In the Church of St. Gregory, on the Cœlian Hill, the thing that interested us most was the picture by Badalocchi, "commemorating a miracle on this spot, when, at the moment of elevation, the Host is said to have bled in the hands of St. Gregory, to convince an unbeliever of the truth of transubstantiation." This is the same Gregory who presented certain foreign ambassadors with a handful of earth from the arena of the Coliseum as a relic for their sovereigns, so many martyrs having suffered death there, and "upon their receiving the gift with disrespect, he pressed it, when blood flowed from the soil."

Not far from the Church of St. Gregory we were shown the hermitage where St. Giovanni de Matha lived. "Before he came to reside here he had been miraculously brought from Tunis (whither he had gone on a mission) to Ostia, in a boat without helm or sail, in which he knelt without ceasing before the crucifix throughout the whole of his voyage!"

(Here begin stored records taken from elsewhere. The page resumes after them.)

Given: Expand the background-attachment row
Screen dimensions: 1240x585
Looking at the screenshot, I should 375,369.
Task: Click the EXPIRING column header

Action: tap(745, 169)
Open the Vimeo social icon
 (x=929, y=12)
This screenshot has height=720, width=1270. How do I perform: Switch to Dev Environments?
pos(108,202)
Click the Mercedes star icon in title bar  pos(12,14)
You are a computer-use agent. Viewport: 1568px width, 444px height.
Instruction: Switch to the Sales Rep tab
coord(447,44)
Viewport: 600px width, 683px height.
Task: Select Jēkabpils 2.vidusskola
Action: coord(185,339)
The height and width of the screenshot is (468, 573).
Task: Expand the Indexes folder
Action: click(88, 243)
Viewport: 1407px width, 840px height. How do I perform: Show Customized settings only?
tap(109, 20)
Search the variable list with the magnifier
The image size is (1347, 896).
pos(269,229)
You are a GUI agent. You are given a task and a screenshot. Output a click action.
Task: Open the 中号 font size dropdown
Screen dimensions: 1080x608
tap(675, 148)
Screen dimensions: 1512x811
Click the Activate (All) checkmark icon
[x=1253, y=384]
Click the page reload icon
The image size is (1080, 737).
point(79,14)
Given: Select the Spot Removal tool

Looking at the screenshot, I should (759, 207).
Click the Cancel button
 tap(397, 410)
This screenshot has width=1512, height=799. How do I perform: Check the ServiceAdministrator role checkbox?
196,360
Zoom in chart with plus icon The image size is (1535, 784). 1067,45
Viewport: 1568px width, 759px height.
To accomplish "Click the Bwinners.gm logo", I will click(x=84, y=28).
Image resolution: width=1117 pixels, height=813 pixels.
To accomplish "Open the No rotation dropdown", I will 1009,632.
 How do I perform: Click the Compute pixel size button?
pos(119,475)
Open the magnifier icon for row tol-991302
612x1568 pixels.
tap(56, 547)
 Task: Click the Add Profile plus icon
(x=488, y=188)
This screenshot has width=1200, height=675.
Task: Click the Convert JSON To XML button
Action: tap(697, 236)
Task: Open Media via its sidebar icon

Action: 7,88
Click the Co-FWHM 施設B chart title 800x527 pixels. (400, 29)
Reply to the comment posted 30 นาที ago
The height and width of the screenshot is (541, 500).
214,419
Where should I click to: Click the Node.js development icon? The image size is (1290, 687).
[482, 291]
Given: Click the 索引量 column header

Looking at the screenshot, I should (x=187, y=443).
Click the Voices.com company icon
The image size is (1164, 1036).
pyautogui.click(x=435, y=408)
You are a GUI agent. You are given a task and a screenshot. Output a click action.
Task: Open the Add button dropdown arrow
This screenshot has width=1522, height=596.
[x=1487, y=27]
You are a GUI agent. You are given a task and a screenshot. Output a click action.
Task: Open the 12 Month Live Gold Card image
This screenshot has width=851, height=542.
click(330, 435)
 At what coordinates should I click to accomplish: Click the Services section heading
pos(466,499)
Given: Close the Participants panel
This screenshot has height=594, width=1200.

Time would fail me to tell of the miraculous surgical operation performed by Sts. Cosmo and Damian upon a man who was praying in the church dedicated to them, and who had a diseased leg amputated without pain by the good saints while he slept; and not only so, but had a sound leg, which they had taken from the body of a man just buried, substituted for the diseased one. Nor can I dwell on the miraculous blindness with which the guard sent to seize Pope St. Martin I. was stricken the moment he caught sight of the pontiff in St. Maria Maggiore, or the miraculous tears shed by an image of the Virgin attached to a neighboring wall when she saw a cruel murder committed in the street below, or the madonnas and crucifixes that spoke to saints on various occasions. One of these, however, is too significant to be omitted altogether. There is in the Church of St. Agostino a sculptured image of the Madonna and child. "It is not long since the report was spread that one day a poor woman called upon this image of the Madonna for help; it began to speak, and replied, 'If I had only something, then I could help thee, but I myself am so poor!' This story was circulated, and very soon throngs of credulous people hastened hither to kiss the foot of the Madonna, and to present her with all kinds of gifts." (Italics mine.)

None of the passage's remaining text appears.